Mon 5 Jan 2009
There’s a tradition in this young country of ours to overly venerate anything that’s been around long enough to reflect on how long it’s been around. Consider, if you will, the entire VH1 network, which seems to exist solely to remind people about the golden old days of….the 1980s.
Still, there are some insitutions of note, having actually been around for a generation or more, and two of them were on my mind this morning.
But as I sat reading it this morning, I knew ( thanks to @themediaisdying on Twitter. the new new thing, vs. the arguably dying print form of media ) that Nat Hantoff had been let go from the paper. He’s been their since 1958, surely long enough to be an sort of institution in his own right, especially by American terms.
And in the shower later, I wondered–with so many media outlets falling apart, who will be left?
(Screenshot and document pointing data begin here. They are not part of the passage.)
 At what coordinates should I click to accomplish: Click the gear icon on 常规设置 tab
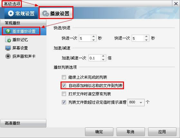[11, 13]
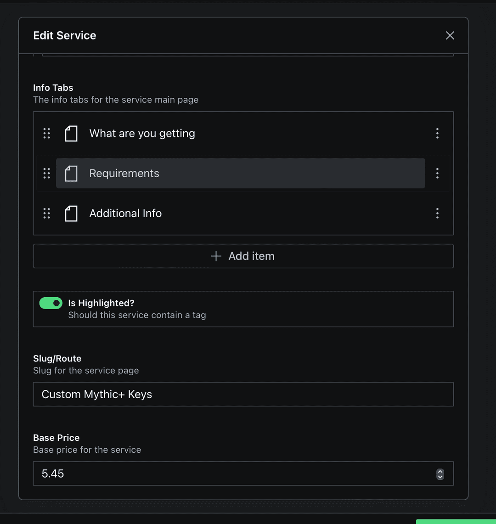
Task: Click drag handle for What are you getting
Action: (46, 133)
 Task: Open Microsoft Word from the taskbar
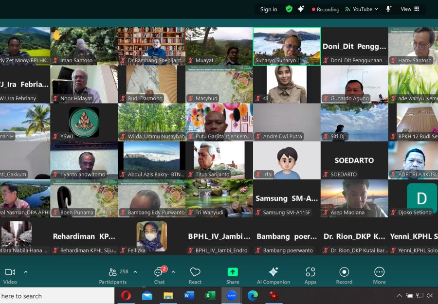[189, 295]
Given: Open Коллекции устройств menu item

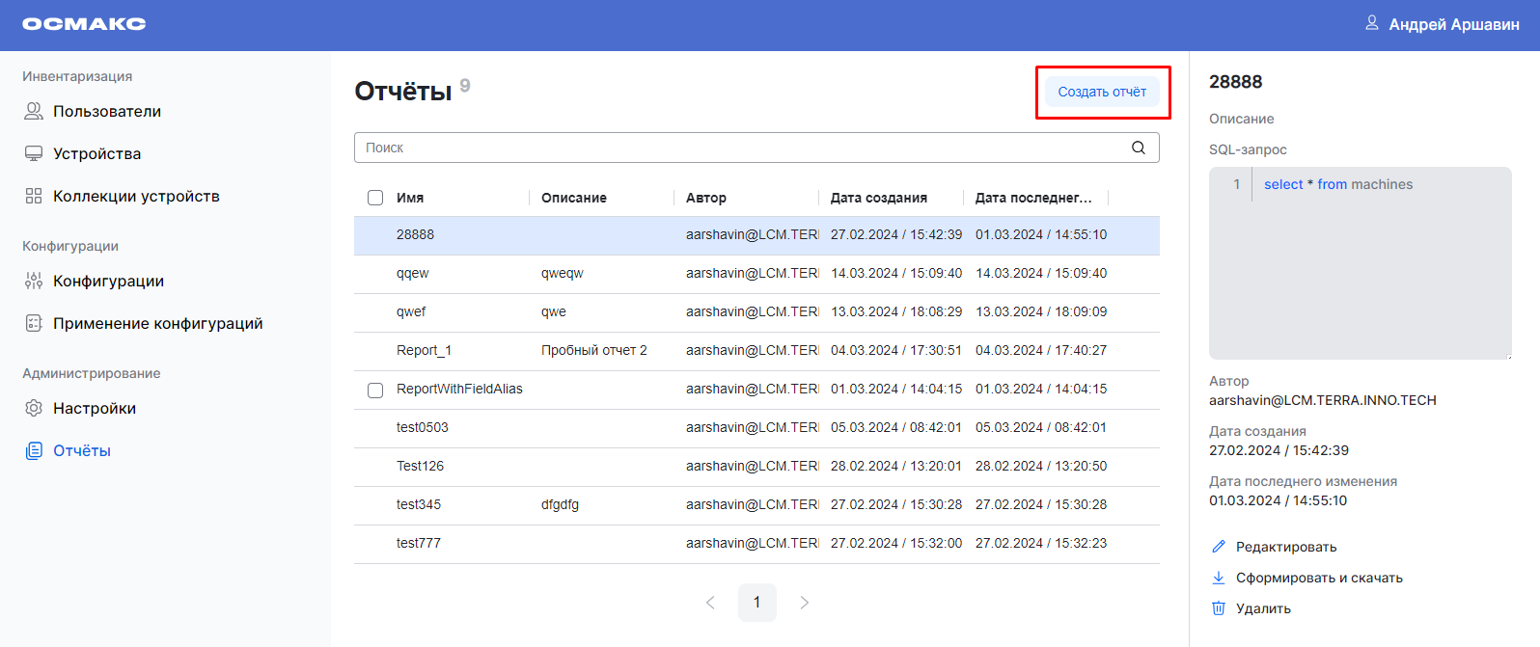Looking at the screenshot, I should [x=135, y=197].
And will, in ten years, some mediocre rag that by dint of luck rather than substance managed to escape the scythe ripping though the printed media outlets theses days, be something that we look as being worthy of the same respect as the hundreds of books quietly slipping beneath the waves now?
An apt metaphor, perhaps; after the Titanic, those lost were mourned, surely, and yet those who survived, however meager their lives before or acts after, were held in some regard, the very act of making it to dry land in dark seas a miracle that implied some divine provience.